● Direction: Count the lines in the rows below that contain the string "Given", and reply with only that number.

● Data excerpts:
(begin)

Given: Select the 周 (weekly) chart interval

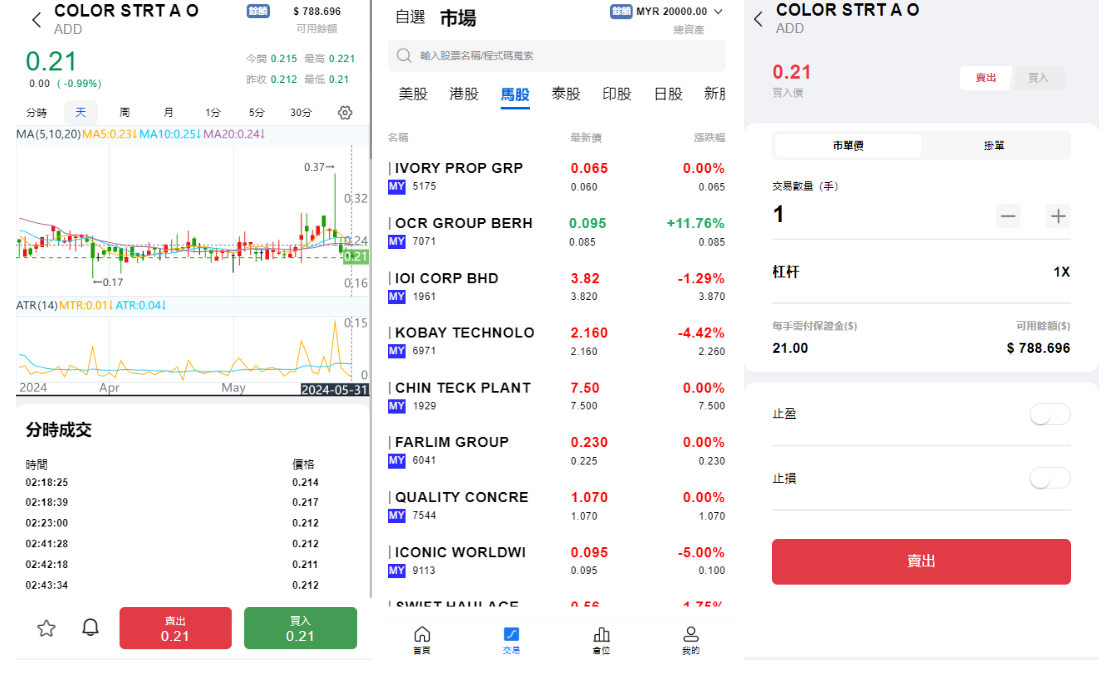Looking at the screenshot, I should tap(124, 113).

(end)
(begin)

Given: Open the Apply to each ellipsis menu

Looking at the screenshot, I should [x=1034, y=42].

(end)
(begin)

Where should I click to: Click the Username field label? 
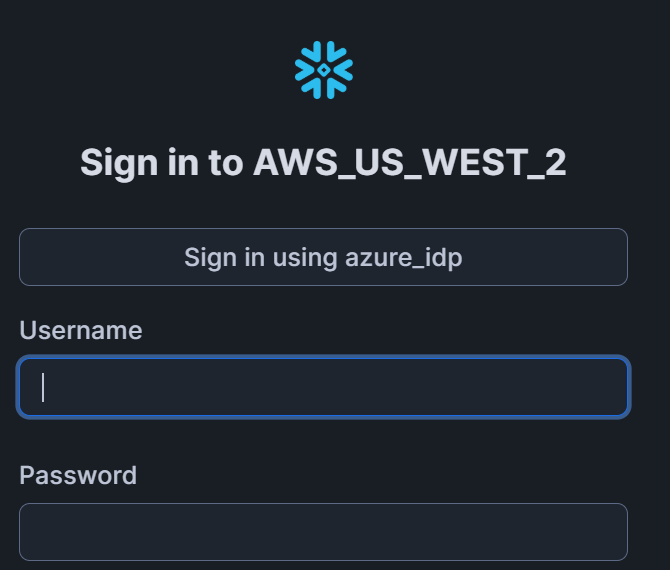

(end)

● Solved problem: 2